■ Tasks to perform:
1. Please say whether each statement below agrees with the passage on the dogecoin creators, answering yes or no and quoting the deciding words. (a) Palmer and Billy Markus created dogecoin in December 2013. (b) Markus left the project in 2014. (c) Palmer said he came away with money when he left.
2. Turn the paragraph beginning "Palmer and Billy Markus created dogecoin" in the passage on the dogecoin creators below into a short bulleted list that keeps its main facts.

#### Extracted text

However, he's also emerged online sporadically—particularly during periods of increased market mania: When dogecoin's market capitalization first surged past $1 billion in 2018, Palmer called the excitement over cryptocurrency's investing potential "worrying" in now-deleted tweets.

Palmer has said he abandoned what could've been a dogecoin fortune when he left in 2014, saying he "didn't come away with any money" in a 2018 interview.

More recently, he reportedly called Musk a "self-absorbed grifter" after Tesla decided to stop accepting bitcoin as a method of payment in May, prompting a widespread sell-off that the cryptocurrency market has yet to recover from.

Key Background

Palmer and Billy Markus created dogecoin in December 2013 to poke fun at the wildly popular Doge meme (of a Shiba Inu dog) and the growing hype around the nascent crypto market (bitcoin itself was not even five years old). “It was always like a hobby project, like a side project thing,” Palmer said in 2018. Markus has fully embraced the dogecoin meme even though he also left the project in 2015. Markus, who now runs an active Twitter account with more than 400,000 followers, says he sold and gave away all his dogecoin holdings at the time, but he's since purchased some more. “I bought dogecoin after eight years of vowing never to buy crypto again, an hour ago,” he tweeted in June.

########
#### Data provided

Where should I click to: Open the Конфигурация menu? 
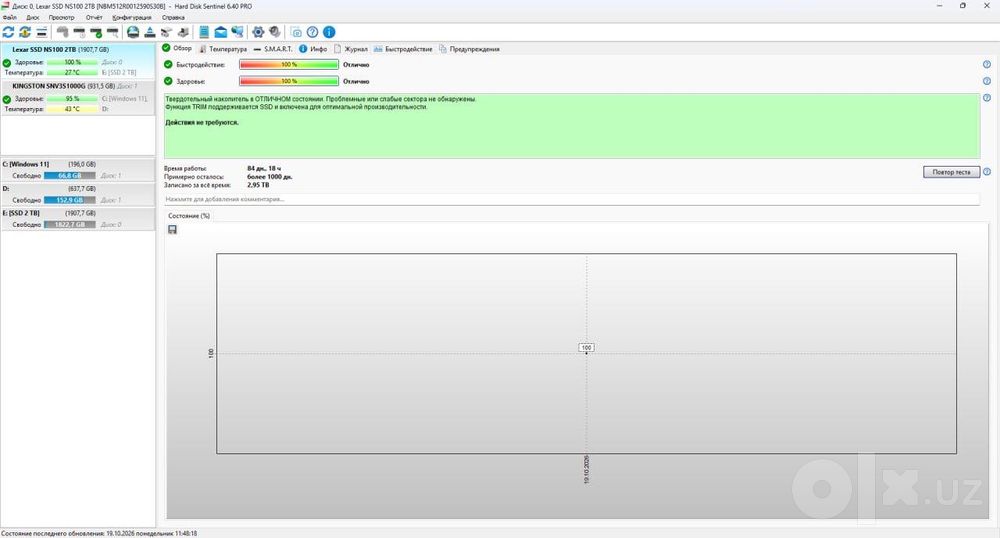(132, 17)
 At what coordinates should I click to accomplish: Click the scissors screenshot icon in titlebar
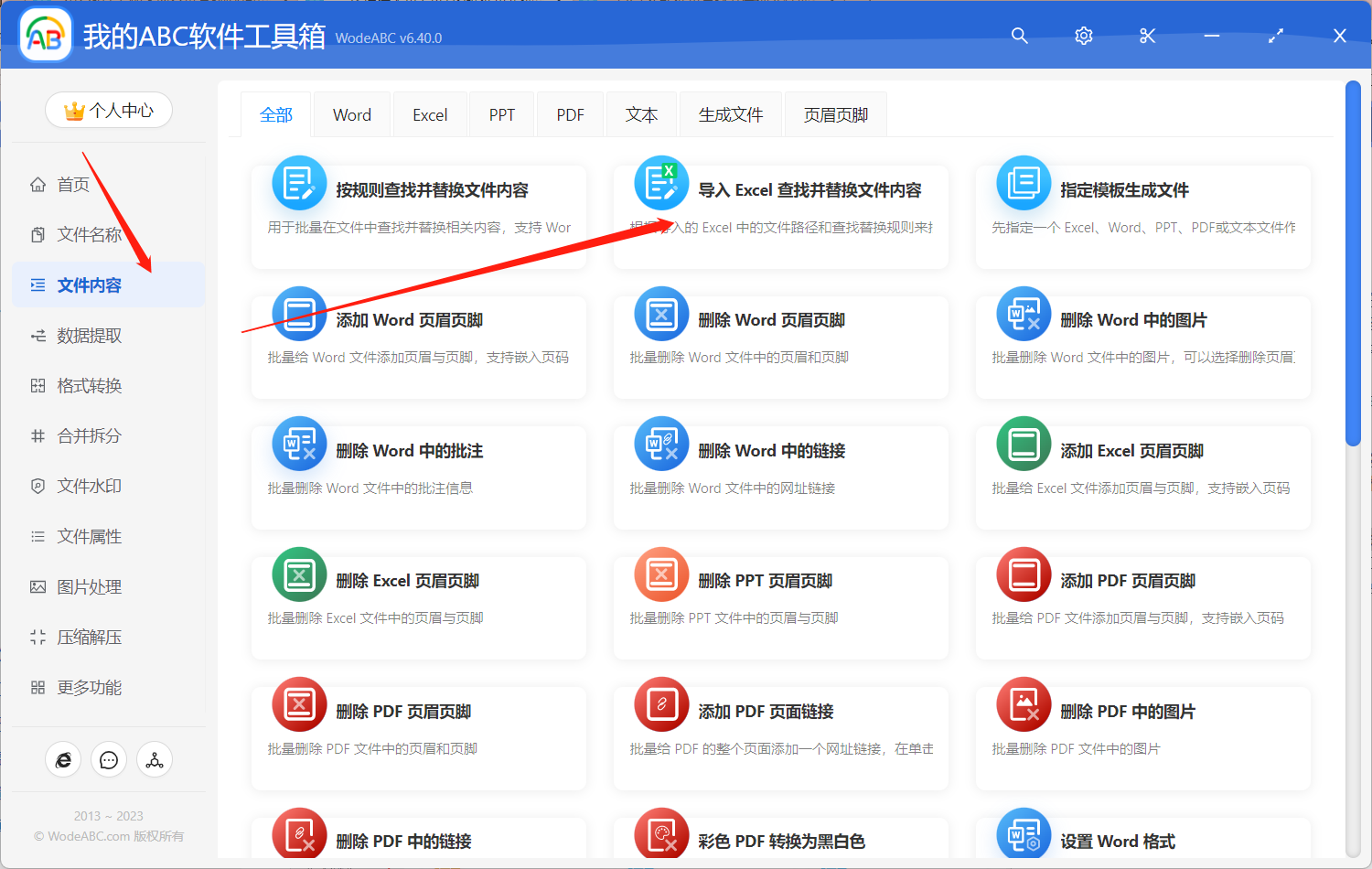click(1147, 36)
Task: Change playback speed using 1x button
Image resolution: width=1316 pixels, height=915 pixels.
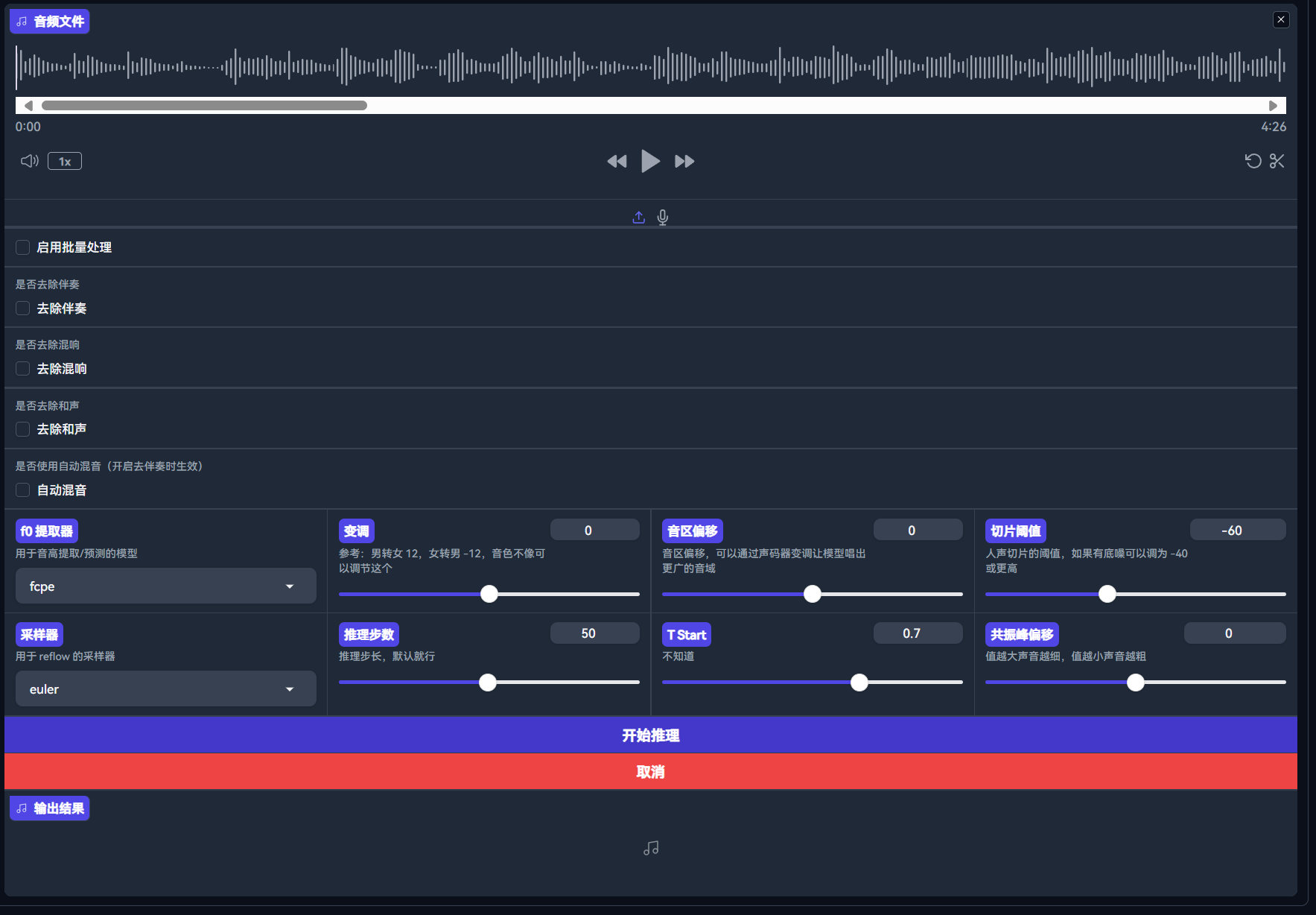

########

■ Solutions to the exercise:
1.
(a) Yes: "Palmer and Billy Markus created dogecoin in December 2013"
(b) No: "he also left the project in 2015"
(c) No: "didn't come away with any money"

2.
- Palmer and Billy Markus created dogecoin in December 2013 to poke fun at the Doge meme (a Shiba Inu dog) and the hype around the young crypto market, when bitcoin was not yet five years old.
- In 2018, Palmer described dogecoin as a hobby or side project.
- Markus left the project in 2015 but has fully embraced the dogecoin meme.
- Markus runs an active Twitter account with more than 400,000 followers.
- Markus says he sold and gave away all his dogecoin at the time but has since bought more. In June he tweeted that he had bought dogecoin after eight years of vowing never to buy crypto again.